What would happen if someone violated Capt. Cox's order and did a #2 with full reckless disregard of a commanding officer's authority? Would this be something out of "A Few Good Men" meets Tidy Bowl?
Can't you just see it now: "You can't handle a 1,000 flushes!"
For his part, Capt. Cox conceded that a court martial for someone who pooped in direct disobeyal of his order was a pinch problematic.
"I obviously cannot regulate people's bodily functions," Capt. Cox noted in an e-mail to the Tribune. "I am, however, responsible for the health and welfare of personnel under my command, as well as the material condition of assigned spaces.
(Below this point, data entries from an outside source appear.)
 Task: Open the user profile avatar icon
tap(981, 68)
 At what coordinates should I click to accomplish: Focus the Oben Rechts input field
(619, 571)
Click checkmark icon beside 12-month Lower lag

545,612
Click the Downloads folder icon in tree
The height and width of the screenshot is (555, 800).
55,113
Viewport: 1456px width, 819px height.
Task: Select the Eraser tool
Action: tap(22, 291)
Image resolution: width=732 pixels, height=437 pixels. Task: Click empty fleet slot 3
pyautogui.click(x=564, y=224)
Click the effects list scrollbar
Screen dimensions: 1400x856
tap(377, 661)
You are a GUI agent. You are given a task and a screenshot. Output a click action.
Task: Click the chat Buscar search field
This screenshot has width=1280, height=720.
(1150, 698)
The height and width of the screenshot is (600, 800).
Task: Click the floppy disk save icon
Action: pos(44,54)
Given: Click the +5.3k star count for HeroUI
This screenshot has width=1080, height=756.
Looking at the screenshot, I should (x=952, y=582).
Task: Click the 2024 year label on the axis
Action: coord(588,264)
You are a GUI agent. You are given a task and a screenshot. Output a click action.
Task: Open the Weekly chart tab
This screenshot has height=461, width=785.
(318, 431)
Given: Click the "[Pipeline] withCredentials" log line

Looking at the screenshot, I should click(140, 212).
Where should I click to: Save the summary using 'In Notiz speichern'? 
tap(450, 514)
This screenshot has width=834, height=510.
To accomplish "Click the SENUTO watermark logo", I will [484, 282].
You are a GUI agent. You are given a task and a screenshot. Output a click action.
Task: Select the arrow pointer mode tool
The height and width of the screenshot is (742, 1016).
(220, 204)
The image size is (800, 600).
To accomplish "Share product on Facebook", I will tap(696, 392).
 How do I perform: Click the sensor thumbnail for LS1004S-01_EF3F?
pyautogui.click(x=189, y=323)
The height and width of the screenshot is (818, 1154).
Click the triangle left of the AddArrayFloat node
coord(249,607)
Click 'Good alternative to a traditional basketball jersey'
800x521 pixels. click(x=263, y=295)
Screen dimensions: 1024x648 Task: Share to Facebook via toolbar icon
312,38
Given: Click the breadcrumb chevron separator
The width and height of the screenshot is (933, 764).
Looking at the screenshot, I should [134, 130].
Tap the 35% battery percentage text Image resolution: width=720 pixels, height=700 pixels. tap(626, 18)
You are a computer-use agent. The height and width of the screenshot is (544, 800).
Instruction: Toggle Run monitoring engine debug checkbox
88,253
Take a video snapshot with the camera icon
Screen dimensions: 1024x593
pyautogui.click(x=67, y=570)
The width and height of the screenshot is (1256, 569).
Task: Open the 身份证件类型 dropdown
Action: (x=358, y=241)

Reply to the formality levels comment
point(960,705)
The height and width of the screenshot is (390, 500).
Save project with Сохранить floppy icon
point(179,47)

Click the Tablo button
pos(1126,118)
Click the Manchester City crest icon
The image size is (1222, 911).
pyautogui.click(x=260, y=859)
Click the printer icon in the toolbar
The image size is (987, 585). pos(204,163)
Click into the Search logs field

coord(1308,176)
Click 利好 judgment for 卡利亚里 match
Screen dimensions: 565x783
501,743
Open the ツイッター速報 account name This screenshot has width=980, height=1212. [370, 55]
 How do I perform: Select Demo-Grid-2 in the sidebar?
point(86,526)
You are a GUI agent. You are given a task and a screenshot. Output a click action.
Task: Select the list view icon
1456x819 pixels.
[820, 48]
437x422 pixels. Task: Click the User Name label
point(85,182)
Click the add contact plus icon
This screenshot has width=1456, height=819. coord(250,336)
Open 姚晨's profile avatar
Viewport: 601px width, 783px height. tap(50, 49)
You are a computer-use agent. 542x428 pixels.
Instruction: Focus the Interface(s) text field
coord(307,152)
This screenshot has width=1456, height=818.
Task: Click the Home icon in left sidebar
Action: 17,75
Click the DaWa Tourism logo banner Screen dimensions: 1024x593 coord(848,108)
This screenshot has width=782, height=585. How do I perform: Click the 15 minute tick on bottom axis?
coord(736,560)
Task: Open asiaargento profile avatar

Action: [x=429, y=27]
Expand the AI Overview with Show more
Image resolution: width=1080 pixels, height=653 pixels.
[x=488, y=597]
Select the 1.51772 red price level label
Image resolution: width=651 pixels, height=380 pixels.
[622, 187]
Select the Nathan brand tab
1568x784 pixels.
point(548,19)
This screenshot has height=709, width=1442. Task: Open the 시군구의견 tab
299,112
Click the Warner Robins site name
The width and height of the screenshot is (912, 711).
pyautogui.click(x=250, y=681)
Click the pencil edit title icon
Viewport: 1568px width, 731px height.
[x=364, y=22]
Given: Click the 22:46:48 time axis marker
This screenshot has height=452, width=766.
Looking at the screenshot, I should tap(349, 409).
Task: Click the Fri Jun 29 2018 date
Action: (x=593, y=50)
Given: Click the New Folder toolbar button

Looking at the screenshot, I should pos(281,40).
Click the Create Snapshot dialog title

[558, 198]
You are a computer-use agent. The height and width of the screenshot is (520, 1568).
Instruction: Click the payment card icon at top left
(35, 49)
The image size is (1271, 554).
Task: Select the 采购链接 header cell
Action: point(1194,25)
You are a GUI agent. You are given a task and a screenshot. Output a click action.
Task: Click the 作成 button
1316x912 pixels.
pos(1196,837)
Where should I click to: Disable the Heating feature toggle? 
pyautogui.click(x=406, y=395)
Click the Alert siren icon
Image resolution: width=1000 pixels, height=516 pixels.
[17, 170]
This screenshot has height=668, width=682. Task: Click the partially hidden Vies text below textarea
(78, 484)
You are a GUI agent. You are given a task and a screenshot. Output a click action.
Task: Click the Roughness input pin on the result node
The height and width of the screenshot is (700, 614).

"It is well within my authority to issue an order regulating the use of spaces and facilities within my area of responsibility."
Clean Slate
Capt. Cox noted the most severe punishment he could mete out for someone violating his order would probably be "… 'informal verbal admonishment' more commonly known as an "a- chewing." Bad word choice, perhaps, in this context.
Given the horrific conditions the troops on the ground in Iraqi must endure, that Capt. Cox was quick to note a ripe bathroom at CENTCOM rightfully seems trivial. "On the other hand, our troops have no alternative, but we do in Building 540," he explained, citing a more ventilated bathroom facility nearby.
Capt. Cox said he was merely trying to inject a bit of levity into CENTCOM's Dungkirk crisis. And he had.
In a few months Capt. Cox will be moving on to another assignment.
He expects the missing signs will be returned to him at that time, which should wipe the slate clean. Bad word choice, perhaps, in this context.